7. Apparatus as claimed in claim 6, the graph generator being
operable to process data for the website to determine a set of
multiple articles, topics, users and actions for the website
representing nodes of the graph.
8. Apparatus as claimed in claim 6, the graph generator being
operable to determine a set of shortest paths by sampling a random
subset of the nodes and determine, for each node of the subset, the
shortest path to and from every other node in the subset.
9. A computer program embedded on a non-transitory tangible
computer readable storage medium, the computer program including
machine readable instructions that, when executed by a processor,
implement a method for analysing user traffic at a website that
includes an article on at least one page, wherein the one or each
page includes a file stored at a website file server, comprising:
determining a set of topics for the article by computing respective
measures for the probabilities of keywords appearing in the
article; generating a graph representing actions performed on the
article by a user, where edges between nodes are transitions
between actions annotated with time; determining a set of shortest
paths between respective ones of nodes of the graph; and computing
a statistical measure for user traffic at the website.
10. A computer program embedded on a non-transitory tangible
computer readable storage medium as claimed in claim 9, the
computer program further including machine readable instructions
that, when executed by a processor, implement a method for
analysing user traffic at a website wherein nodes of the graph
represent multiple articles, topics, users and actions for the
website.
11. A computer program embedded on a non-transitory tangible
computer readable storage medium as claimed in claim 9, the
computer program further including machine readable instructions
that, when executed by a processor, implement a method for
analysing user traffic at a website wherein nodes correspond to
actions performed on the article by a user.

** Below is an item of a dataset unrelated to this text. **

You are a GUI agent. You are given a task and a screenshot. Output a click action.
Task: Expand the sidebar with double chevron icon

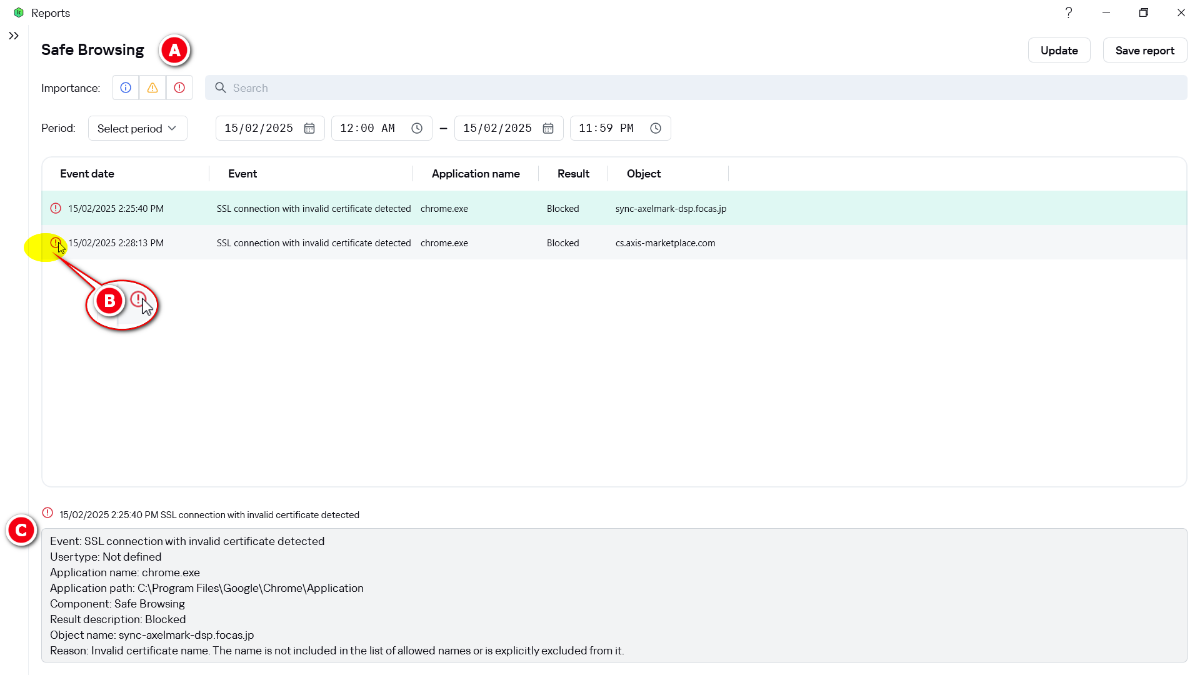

12. A computer program embedded on a non-transitory tangible
computer readable storage medium as claimed in claim 11, the
computer program further including machine readable instructions
that, when executed by a processor, implement a method for
analysing user traffic at a website wherein nodes correspond to
actions performed on the article by a user, and wherein nodes
include data representing a user identification and a timestamp for
the performance of the action on the article by the user in
question.
13. A computer program embedded on a non-transitory tangible
computer readable storage medium as claimed in claim 9, the
computer program further including machine readable instructions
that, when executed by a processor, implement a method for
analysing user traffic at a website wherein determining a set of
shortest paths includes sampling a random subset of the nodes and
determining, for each node of the subset, the shortest path to and
from every other node in the subset.
Description
CROSS REFERENCE TO RELATED APPLICATIONS
[0001] This application claims foreign priority from UK Patent
Application Serial No. 1201369.4, filed 27 Jan. 2012.
BACKGROUND
[0002] With the emergence and rapid proliferation of social media,
such as instant messaging, sharing sites, blogs, wikis, microblogs
and social networks for example, content can be produced which
exists in a highly connected web of contexts (such as social
groups, geographic locations, time and so on) and which is
attributable to its creator. Social media functionality is now
commonly integrated into websites allowing users to share
information and provide commentary on a wide range of topics. For
example, many news websites allow users to comment on stories or
articles, and also embed the functionality into their sites to
allow users to share content and indicate their approval (or not)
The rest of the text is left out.